Parkta onunla vakit geçirdik, eğlendik. Epey bir yoruldu, o kadar yoruldu ki eve dönmeyi kendisi teklif etti. Ateş de neden peşimizde olduğunu anlamadığım adamı, Fuat, ile Eva'yı eve gönderdi, geriye ikimiz kaldık.

"Biz neden gitmedik ki?" diye sordum, gözleri beni buldu.

"İşimiz var." Meraklandım.

"Ne işimiz?"

"Gel benimle," dedi, cevap vermemeyi tercih etti, arabasına doğru yürüdü. Ben de peşinden gittim, arabaya bindim. Nereye gittiğimizi gidince öğreneceğim için ısrarla sormaya devam etmedim.
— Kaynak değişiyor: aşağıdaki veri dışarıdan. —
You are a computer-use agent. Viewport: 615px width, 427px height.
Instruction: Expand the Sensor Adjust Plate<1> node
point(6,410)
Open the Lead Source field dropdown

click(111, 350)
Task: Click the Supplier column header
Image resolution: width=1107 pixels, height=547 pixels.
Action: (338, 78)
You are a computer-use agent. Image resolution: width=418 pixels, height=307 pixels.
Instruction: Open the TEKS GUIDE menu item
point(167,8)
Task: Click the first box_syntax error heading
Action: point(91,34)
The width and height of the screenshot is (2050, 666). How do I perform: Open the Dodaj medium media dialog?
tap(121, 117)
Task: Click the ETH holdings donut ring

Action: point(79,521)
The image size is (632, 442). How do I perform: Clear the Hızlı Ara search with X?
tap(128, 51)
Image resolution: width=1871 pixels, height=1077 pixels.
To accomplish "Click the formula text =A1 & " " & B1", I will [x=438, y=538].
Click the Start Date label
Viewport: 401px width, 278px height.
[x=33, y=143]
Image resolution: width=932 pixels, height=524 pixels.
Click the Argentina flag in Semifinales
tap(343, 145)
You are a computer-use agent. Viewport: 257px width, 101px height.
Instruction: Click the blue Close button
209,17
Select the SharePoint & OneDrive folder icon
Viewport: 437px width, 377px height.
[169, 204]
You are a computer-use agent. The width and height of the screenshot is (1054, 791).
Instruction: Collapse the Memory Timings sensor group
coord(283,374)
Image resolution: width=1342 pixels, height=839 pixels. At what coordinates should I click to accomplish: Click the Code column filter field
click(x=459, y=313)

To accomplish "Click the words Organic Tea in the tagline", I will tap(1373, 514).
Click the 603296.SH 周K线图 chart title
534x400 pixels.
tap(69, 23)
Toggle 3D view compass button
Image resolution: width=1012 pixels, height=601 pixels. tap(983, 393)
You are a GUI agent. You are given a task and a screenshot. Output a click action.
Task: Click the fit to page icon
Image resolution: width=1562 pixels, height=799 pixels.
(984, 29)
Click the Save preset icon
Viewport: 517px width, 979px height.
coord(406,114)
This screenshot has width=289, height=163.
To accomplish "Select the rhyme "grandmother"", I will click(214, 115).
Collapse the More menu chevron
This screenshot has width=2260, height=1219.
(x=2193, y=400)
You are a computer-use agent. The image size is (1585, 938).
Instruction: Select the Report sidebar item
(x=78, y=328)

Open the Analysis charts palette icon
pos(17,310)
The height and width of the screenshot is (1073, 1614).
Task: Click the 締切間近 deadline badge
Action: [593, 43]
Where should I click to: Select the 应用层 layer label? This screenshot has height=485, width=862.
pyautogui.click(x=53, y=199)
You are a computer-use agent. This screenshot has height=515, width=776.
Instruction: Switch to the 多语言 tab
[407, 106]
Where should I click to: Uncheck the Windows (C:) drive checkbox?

Dakikalar sonra bir evin önünde durduk. Evi dikkatle inceledim. Tek katlı, ideal büyüklükte bir evdi. Kocaman bir bahçesi vardı. Kötü bir yer değildi ama öyle lüks bir ev de değildi. Eskiydi ama bakımlıydı da. Özellikle de bahçesi. Çok bakımlı görünüyordu. Kış mevsiminde olmamıza rağmen bahçede rengârenk çiçekler vardı.

Arabadan indik, evin bahçesine girdiğimizde büyük bahçeyi incelemeyi bırakıp "Burası kimin evi? Kimin yanına geldik?" diye sordum ama soruma cevap alamadım.

İleride duran Ateş'e baktım, yüzünde buruk bir tebessüm vardı ve o tebessümle evi izliyordu. Buranın onun için önemli bir yer olduğunu anlarken belki de ailesiyle yaşadığı evdir diye geçirdim içimden. Zaten şu an bu evde birileri yaşıyormuş gibi durmuyordu.

Burada durmak yerine bahçeyi izleyen Ateş'in yanına gittim. Anılarının bir bir aklına geldiği besbelliydi. Elini tuttum, destek verdim ona. Sımsıkı tuttu elimi, bakışları usul usul beni buldu. "Ailemle yaşadığım ev," deyince ben de buruk bir tebessüm ettim. Bunu zaten onun eve bakışından kolaylıkla anlayabilmiştim. Anlamadığım tek şey neden burada olduğumuzdu.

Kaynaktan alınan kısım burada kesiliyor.